In her excellent blog a clearly frustrated Libby (a recent CF graduate based in the US) asks the following:
I’ve always been told that after receiving rejection letters, phone calls,etc… that I should contact the company via email or a phone call and ask in a polite manner what I can do to improve my interview performance or what would make me more employable…..so I do this after every rejection. I have only received a reply once offering constructive criticism and advice. Why is this? Why only one reply?
Libby is absolutely right to be annoyed. I always advise people – however senior – to thank the interviewers and ask for any feedback and strongly believe this is the right thing to do when you have invested time and energy in any interview process. Frankly, I find it impossible to believe that anyone is really too busy to spend three minutes typing out a quick reply: do you? Maybe the people ignorant enough not to reply are the same people who bore us to death on twitter about how there isn’t enough time in the day/week/month/year etc, etc...Perhaps a time management course could help although I guess they are much too busy/important for that so maybe just some basic manners could suffice?

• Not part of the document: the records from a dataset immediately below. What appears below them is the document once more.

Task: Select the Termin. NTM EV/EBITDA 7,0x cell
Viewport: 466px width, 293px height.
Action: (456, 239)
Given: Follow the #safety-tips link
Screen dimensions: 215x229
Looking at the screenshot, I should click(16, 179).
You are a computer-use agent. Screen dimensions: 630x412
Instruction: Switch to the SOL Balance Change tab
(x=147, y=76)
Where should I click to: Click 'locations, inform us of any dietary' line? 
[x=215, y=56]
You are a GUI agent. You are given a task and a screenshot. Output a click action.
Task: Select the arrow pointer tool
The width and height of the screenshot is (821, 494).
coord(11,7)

In recruitment it is sometimes quite amusing observing how situations/people change. Going back to the often used car salesroom analogy, I appreciate that most people want to just buy a new car, not become best mates with the salesperson at the showroom – and this clearly applies to the recruiter/jobseeker relationship.
However for me it should be different!!! For those who don't know me I am a great guy: incredibly charismatic, witty, intelligent, attractive and look great in a fake leopard skin thong 'posing' on the beach. Therefore, naturally I am incredibly popular (if somewhat deluded) and so most people I know professionally want to be my friend (although not at the beach, surprisingly)....However, hard as it is to believe, some people I have dealt with on a professional basis can be just plain rude when they secure a role and never again have time to take my call. Of course, when they are then looking for a new role again we are best pals in their eyes....But I don't forget. Ok, I don't keep a little black book and a wide selection of voodoo dolls (well, maybe just a few) but often for more experienced people I am asked about their personal characteristics and in discussions with Line Managers their inability to maintain a relationship is always noted.
It is no coincidence that the best and most successful people in my sectors - many of whom I have dealt with for years - make time for all their contacts. I guess this is networking. One Global Head of Investigations I have known for 10 years calls me maybe once a month just for five minutes to catch up on the industry gossip and I know he actively maintains other relationships not directly relevant to his daily job. In terms of our relationship why wouldn't he stay in loose contact as he knows that as a recruiter in his area I often have access to information unavailable elsewhere. It is human nature that whenever he has asked me (or anyone else in his network) a favour I don’t hesitate to make the time to help.
Going back to Libby, I look forward to the day when she is running a successful Team and treats all people – not just those who can help her short-term career - in the correct way. By doing this she will reap all the professional benefits and, more importantly, do the right thing by treating people correctly.